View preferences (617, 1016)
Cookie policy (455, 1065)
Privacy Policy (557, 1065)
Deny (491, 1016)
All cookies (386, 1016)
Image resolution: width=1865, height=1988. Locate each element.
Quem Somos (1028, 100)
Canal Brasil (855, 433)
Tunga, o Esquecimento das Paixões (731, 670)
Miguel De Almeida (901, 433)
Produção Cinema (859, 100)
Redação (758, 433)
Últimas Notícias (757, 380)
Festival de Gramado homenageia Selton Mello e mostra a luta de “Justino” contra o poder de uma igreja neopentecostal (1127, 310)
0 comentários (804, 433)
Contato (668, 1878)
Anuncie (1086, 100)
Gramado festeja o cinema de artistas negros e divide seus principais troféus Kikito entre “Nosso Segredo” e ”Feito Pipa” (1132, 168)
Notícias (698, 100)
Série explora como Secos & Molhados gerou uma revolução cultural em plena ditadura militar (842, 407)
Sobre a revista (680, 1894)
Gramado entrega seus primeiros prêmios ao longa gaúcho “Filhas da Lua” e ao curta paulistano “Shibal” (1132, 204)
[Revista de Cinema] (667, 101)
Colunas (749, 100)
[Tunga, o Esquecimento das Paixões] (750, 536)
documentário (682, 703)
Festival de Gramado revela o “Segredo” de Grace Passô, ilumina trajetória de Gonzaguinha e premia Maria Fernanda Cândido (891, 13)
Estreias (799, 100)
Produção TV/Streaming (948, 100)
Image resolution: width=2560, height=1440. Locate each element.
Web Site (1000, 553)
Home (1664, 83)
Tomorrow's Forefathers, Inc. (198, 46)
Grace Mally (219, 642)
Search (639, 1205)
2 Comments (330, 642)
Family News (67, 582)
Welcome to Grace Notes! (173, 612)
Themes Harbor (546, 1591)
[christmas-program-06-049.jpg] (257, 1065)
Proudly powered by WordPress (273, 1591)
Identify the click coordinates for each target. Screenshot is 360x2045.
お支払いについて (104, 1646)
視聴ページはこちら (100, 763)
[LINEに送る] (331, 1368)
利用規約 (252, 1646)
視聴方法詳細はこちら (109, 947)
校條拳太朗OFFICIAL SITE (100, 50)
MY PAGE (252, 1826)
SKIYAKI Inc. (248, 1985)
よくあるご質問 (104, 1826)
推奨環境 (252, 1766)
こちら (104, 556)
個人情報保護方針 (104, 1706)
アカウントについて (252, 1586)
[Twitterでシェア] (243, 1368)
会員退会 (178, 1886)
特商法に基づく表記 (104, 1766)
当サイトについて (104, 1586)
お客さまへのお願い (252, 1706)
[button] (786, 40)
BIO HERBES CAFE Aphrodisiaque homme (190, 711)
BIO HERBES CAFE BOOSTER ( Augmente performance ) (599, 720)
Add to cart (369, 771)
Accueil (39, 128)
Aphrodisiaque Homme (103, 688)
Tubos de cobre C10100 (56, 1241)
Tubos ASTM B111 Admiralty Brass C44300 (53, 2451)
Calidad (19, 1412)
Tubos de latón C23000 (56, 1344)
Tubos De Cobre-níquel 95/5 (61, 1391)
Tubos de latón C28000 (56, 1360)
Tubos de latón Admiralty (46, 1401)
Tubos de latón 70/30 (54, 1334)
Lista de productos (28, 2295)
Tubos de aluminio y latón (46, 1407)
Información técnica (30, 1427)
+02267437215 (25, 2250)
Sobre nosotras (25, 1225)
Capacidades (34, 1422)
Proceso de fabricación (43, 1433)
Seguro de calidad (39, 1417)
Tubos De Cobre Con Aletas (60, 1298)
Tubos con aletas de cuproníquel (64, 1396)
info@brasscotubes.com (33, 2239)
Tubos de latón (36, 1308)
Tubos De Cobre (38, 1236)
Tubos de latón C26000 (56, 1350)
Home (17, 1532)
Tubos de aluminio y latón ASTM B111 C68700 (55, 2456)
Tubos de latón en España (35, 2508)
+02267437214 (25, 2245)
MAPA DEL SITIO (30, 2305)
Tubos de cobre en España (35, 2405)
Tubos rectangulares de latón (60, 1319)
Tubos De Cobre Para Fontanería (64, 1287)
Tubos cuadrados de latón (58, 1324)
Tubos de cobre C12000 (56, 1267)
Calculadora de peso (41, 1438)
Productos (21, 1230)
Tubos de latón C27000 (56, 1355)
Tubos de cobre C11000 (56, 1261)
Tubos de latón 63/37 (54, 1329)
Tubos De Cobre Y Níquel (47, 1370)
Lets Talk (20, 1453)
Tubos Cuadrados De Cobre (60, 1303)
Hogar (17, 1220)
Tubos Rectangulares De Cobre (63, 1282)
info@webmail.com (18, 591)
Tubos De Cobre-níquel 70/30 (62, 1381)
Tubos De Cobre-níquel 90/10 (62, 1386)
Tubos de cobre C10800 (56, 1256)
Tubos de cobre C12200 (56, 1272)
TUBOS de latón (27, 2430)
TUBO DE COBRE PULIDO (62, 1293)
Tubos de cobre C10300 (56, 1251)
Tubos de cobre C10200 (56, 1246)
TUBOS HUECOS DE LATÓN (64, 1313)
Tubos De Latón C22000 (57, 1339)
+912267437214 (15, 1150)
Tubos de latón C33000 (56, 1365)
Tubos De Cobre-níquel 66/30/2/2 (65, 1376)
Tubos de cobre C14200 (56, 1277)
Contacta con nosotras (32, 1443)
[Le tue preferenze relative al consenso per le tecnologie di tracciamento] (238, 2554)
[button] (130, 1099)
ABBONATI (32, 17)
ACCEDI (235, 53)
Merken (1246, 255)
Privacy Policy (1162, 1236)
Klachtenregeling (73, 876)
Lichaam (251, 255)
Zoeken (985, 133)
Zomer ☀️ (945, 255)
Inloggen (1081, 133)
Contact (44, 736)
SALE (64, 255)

* * * * * * *

### EXERCISE BRIEF
From the start of the data to the line that holds "よくあるご質問 (104, 1826)", retype each line exactly, with both ends included.

### TASK RESPONSE
View preferences (617, 1016)
Cookie policy (455, 1065)
Privacy Policy (557, 1065)
Deny (491, 1016)
All cookies (386, 1016)
Image resolution: width=1865, height=1988. Locate each element.
Quem Somos (1028, 100)
Canal Brasil (855, 433)
Tunga, o Esquecimento das Paixões (731, 670)
Miguel De Almeida (901, 433)
Produção Cinema (859, 100)
Redação (758, 433)
Últimas Notícias (757, 380)
Festival de Gramado homenageia Selton Mello e mostra a luta de “Justino” contra o poder de uma igreja neopentecostal (1127, 310)
0 comentários (804, 433)
Contato (668, 1878)
Anuncie (1086, 100)
Gramado festeja o cinema de artistas negros e divide seus principais troféus Kikito entre “Nosso Segredo” e ”Feito Pipa” (1132, 168)
Notícias (698, 100)
Série explora como Secos & Molhados gerou uma revolução cultural em plena ditadura militar (842, 407)
Sobre a revista (680, 1894)
Gramado entrega seus primeiros prêmios ao longa gaúcho “Filhas da Lua” e ao curta paulistano “Shibal” (1132, 204)
[Revista de Cinema] (667, 101)
Colunas (749, 100)
[Tunga, o Esquecimento das Paixões] (750, 536)
documentário (682, 703)
Festival de Gramado revela o “Segredo” de Grace Passô, ilumina trajetória de Gonzaguinha e premia Maria Fernanda Cândido (891, 13)
Estreias (799, 100)
Produção TV/Streaming (948, 100)
Image resolution: width=2560, height=1440. Locate each element.
Web Site (1000, 553)
Home (1664, 83)
Tomorrow's Forefathers, Inc. (198, 46)
Grace Mally (219, 642)
Search (639, 1205)
2 Comments (330, 642)
Family News (67, 582)
Welcome to Grace Notes! (173, 612)
Themes Harbor (546, 1591)
[christmas-program-06-049.jpg] (257, 1065)
Proudly powered by WordPress (273, 1591)
Identify the click coordinates for each target. Screenshot is 360x2045.
お支払いについて (104, 1646)
視聴ページはこちら (100, 763)
[LINEに送る] (331, 1368)
利用規約 (252, 1646)
視聴方法詳細はこちら (109, 947)
校條拳太朗OFFICIAL SITE (100, 50)
MY PAGE (252, 1826)
SKIYAKI Inc. (248, 1985)
よくあるご質問 (104, 1826)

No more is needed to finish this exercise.